Student 1:Indexing Strategies

Required Coverage:

Must compare B-tree vs hash indexes, analyzing structure differences, use cases, and performance characteristics with quantitative examples, using execution plan reasoning, not merely listing index types
Must explain composite indexes, specifying design principles and how they optimize multi-column queries
Must explain covering indexes, specifying how they eliminate table lookups and analyzing storage trade-offs
Must evaluate index maintenance costs, quantifying write performance impact and storage overhead
Must identify at least three index misuse examples (over-indexing, wrong types, missing indexes), explaining performance consequences
Must explain index selection strategies, specifying when to create indexes and what columns to include, analyzing design constraints and query patterns, not providing generic tuning advice

Student 2:Query Performance Anti-Patterns

Required Coverage:

Must analyze SELECT * performance impact, specifying when it matters (network transfer, covering indexes) and quantifying costs
Must explain missing WHERE clauses, analyzing full table scan costs and how to identify them in execution plans, emphasizing understanding execution plans, not SQL style advice
Must explain unbounded queries, specifying pagination strategies and result set limits to prevent memory exhaustion
Must identify bad join patterns (Cartesian products, missing conditions), explaining how they cause performance degradation
Must evaluate at least one real-world performance failure (incident, postmortem, or case study), analyzing root causes and lessons learned, focusing on design constraints that led to failure
Must explain query profiling and optimization techniques, specifying methodologies for identifying bottlenecks and analyzing execution plans, focusing on methodology, not tool screenshots

Student 3:Scalability & Resource Management

Required Coverage:

Must explain connection pooling, analyzing benefits, configuration parameters, and common pitfalls (connection leaks, pool exhaustion)
Must compare thread vs async models, analyzing blocking vs non-blocking I/O trade-offs in database access, remaining conceptual and system-level, not language-specific
Must explain sharding strategies, specifying horizontal partitioning approaches and key selection criteria
Must analyze read replicas, evaluating how they scale reads, replication lag implications, and consistency trade-offs
Must identify horizontal scaling limits, specifying when scaling out becomes difficult (cross-shard queries, transactions)
Must evaluate resource management, identifying bottlenecks and analyzing design constraints, not providing generic tuning lists

Student 4:Reliability & High Availability

Required Coverage:

Must compare replication models (master-slave, master-master, multi-master), analyzing consistency guarantees and failure modes, including concrete failure scenarios, not just topology descriptions
Must evaluate failover strategies, comparing automatic vs manual approaches and analyzing detection mechanisms
Must explain backup and recovery, specifying strategies and quantifying RTO (Recovery Time Objective) and RPO (Recovery Point Objective)
Must analyze multi-region deployments, evaluating consistency trade-offs, latency implications, and disaster recovery capabilities
Must explain designing for failure, specifying circuit breakers, retry strategies, and graceful degradation patterns
Must evaluate monitoring and alerting, specifying key metrics (latency, throughput, errors) and how they inform architectural decisions, not SRE tool tutorials

Presentation Requirements

All presentations must be 17–20 minutes in duration and include the following components:

Problem Context: What problem this technology solves and why traditional databases struggle
Core Concepts: Clear explanation with correct technical terminology
System Details: How it works in practice with concrete examples
Trade-offs: Strengths, limitations, and when it is appropriate vs not appropriate
Real-World Perspective: At least one realistic application scenario and production considerations

Note: Presentations that only summarize definitions, list features, or copy diagrams without interpretation will receive low marks. Each presentation must demonstrate analytical reasoning through comparisons, trade-off analysis, and justification of design decisions. Reading slides verbatim or presenting material that could be satisfied by reading documentation will be penalized.

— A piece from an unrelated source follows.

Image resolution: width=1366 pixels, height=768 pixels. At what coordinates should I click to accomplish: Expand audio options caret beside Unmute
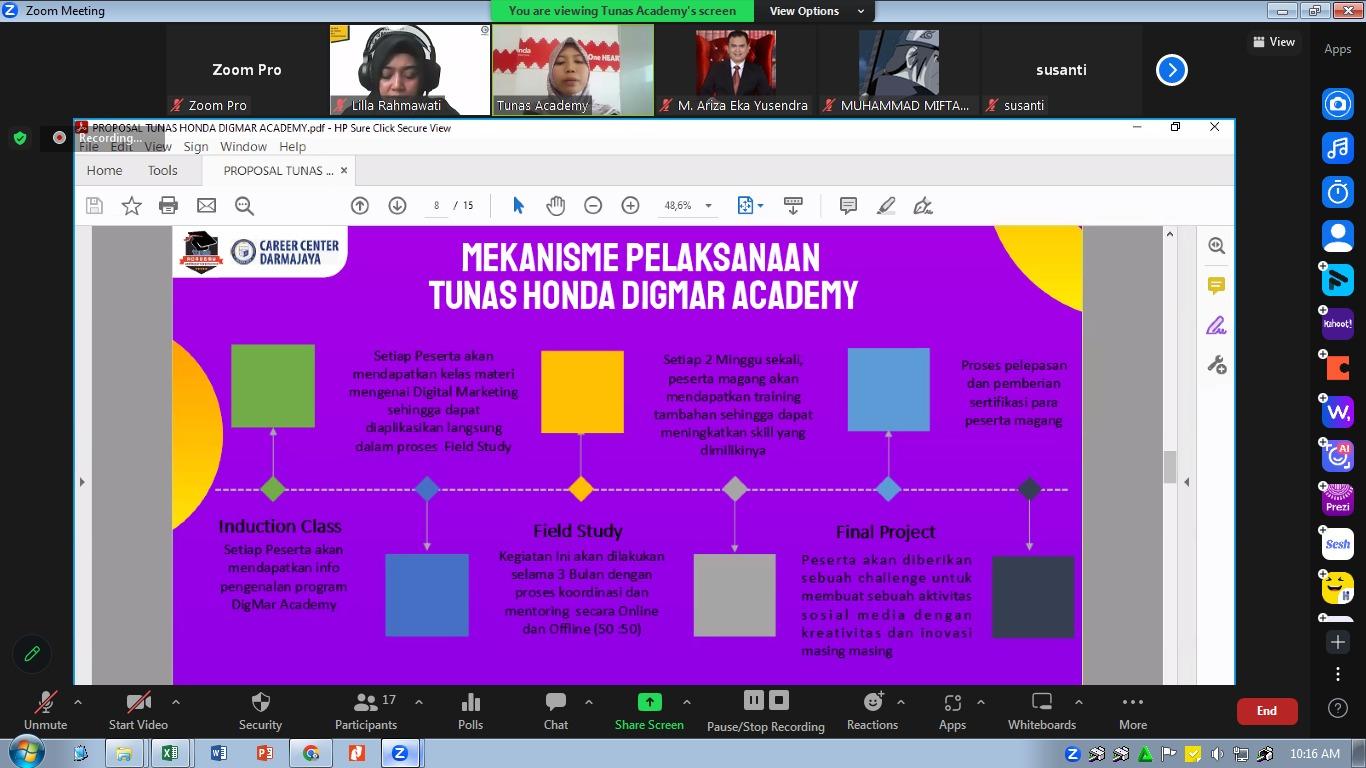click(x=78, y=702)
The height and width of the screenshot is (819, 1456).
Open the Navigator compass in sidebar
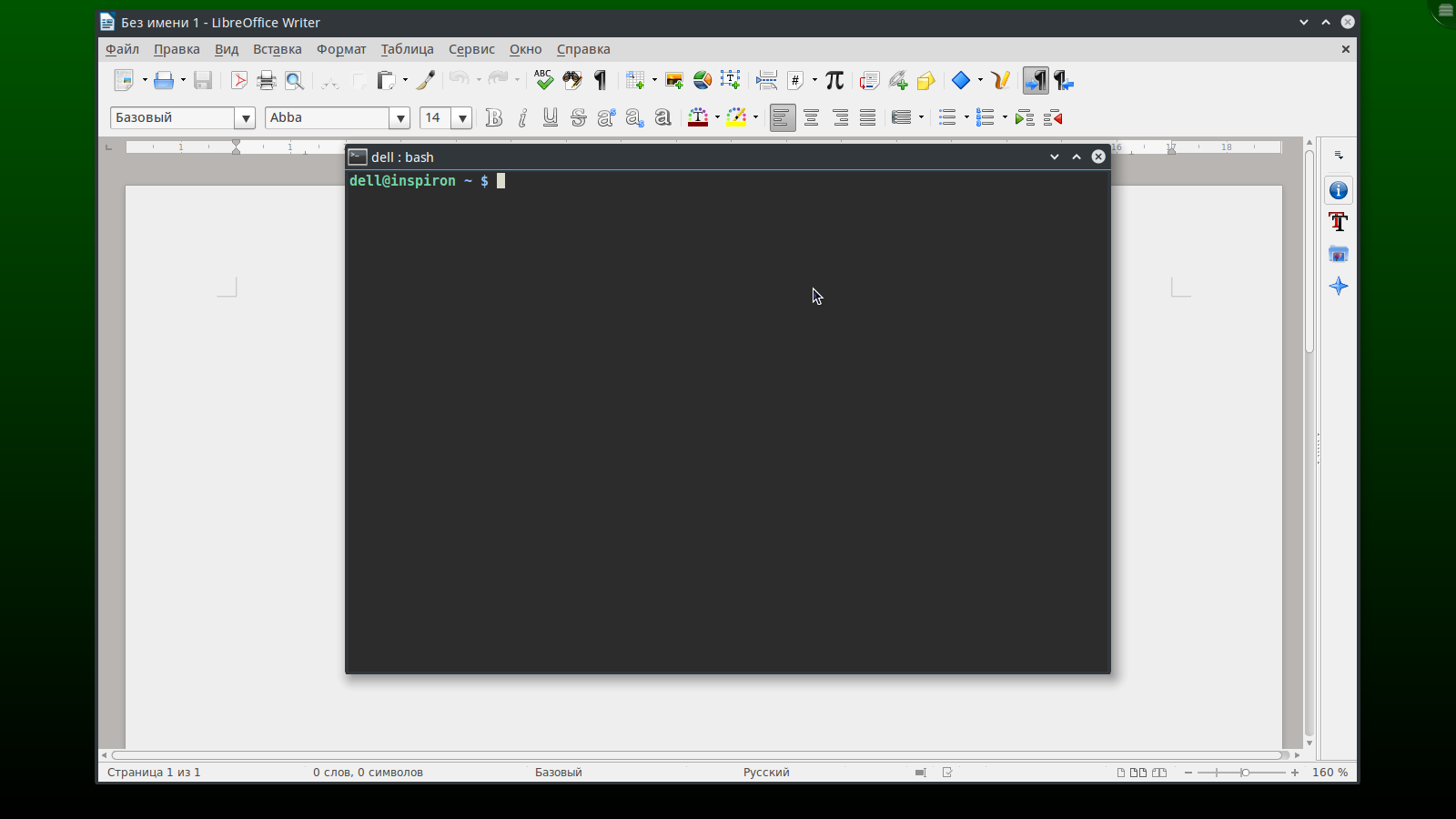point(1338,287)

Report Requirement: In addition to the presentation, each student must submit an individual PDF report. See Seminar Report Requirements for format, content, and submission details.

Evaluation Criteria

Criterion	Weight	Description
Technical Correctness	30%	Accuracy of technical content, correct use of terminology, absence of errors
Depth of Understanding	25%	Goes beyond surface-level definitions, demonstrates system-level comprehension
Clarity and Structure	20%	Logical flow, clear explanations, appropriate use of examples and visuals
Use of Examples and Trade-offs	15%	Concrete examples, discussion of limitations, comparison with alternatives
Slide Quality and Time Management	10%	Professional formatting, appropriate pacing, stays within time limit

Recommended References

Books:

Kleppmann, Martin. Designing Data-Intensive Applications. O'Reilly Media, 2017. (Chapters 3: Storage and Retrieval, 5: Replication, 6: Partitioning, 8: The Trouble with Distributed Systems, 9: Consistency and Consensus)

Documentation:

Database-specific performance tuning guides (PostgreSQL, MySQL, MongoDB)
Query optimization and indexing best practices

Academic / Technical:

Database indexing and query optimization research papers
High availability and replication case studies